Why it matters: - The market reflects a broader shift toward paying for IT performance and outcomes instead of owning infrastructure outright. - Enterprises are using subscription models to align technology spending with actual usage, performance and availability. - The model is becoming more relevant as companies seek tighter cost control, more flexible scaling and better visibility into IT spending.

What happened: - The Business Research Company published a 2026 report on the performance-on-demand subscription market. - The market is estimated at $25.97 billion in 2025 and is forecast to reach $32.48 billion in 2026. - The report projects the market will grow to $80.08 billion by 2030. - The forecast implies a 25.1% CAGR from 2025 to 2026 and a 25.3% CAGR through 2030. - North America was the largest regional market in 2025. - Asia-Pacific is expected to be the fastest-growing region during the forecast period.

The details: - Performance-on-demand subscription pricing ties payment to output, results or system availability. - The model combines continuous service delivery with an outcome-focused subscription structure. - Growth has been supported by cloud computing adoption, subscription-based software and infrastructure services, digital transformation efforts and real-time performance monitoring tools. - Future growth is expected to come from AI-powered workload optimization platforms, dynamic scaling, consumption-based billing, hybrid cloud adoption, edge computing and high-performance data processing. - The report highlights rising interest in outcome-based pricing, pay-per-use infrastructure, flexible subscription contracts with real-time usage tracking, SLA-managed performance optimization and automated billing tied to resource consumption. - Cloud-native and hybrid IT ecosystems are a major driver because they let enterprises distribute workloads across on-premises systems and multiple cloud platforms. - Eurostat reported in January 2026 that the share of EU enterprises using paid cloud computing services rose from 45.2% in 2023 to 52.74% in 2025. - The report covers South East Asia, Western Europe, Eastern Europe, South America, the Middle East and Africa in addition to North America and Asia-Pacific. - The 2026 edition adds market attractiveness scoring, TAM analysis, company scoring matrix graphics and tables, Excel-based forecasting dashboards, market hotspots infographics, and updated technology and trend analysis. - Download a free sample of the report - View the full report

Between the lines: - The forecast points to strong demand for pricing models that reduce upfront capital spending and shift costs toward measurable consumption. - The pace of growth suggests enterprises are still early in adopting performance-linked subscription contracts, especially in hybrid and edge-heavy environments. - The regional split shows mature cloud markets leading today, while faster digitalization in Asia-Pacific is likely to drive the next wave of expansion.

What's next: - The market will likely be shaped by how quickly enterprises adopt AI-driven optimization, dynamic billing and hybrid cloud management tools. - Demand should remain tied to digital transformation spending and the push for more transparent IT costs. - Regional growth will probably depend on cloud adoption rates and investment in distributed infrastructure.

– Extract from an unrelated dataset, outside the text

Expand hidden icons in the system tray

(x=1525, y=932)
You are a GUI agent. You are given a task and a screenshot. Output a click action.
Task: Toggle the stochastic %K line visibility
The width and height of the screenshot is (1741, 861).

Disclaimer: This article was produced by AGP Wire with the assistance of artificial intelligence based on original source content and has been refined to improve clarity, structure, and readability. This content is provided on an “as is” basis. While care has been taken in its preparation, it may contain inaccuracies or omissions, and readers should consult the original source and independently verify key information where appropriate. This content is for informational purposes only and does not constitute legal, financial, investment, or other professional advice.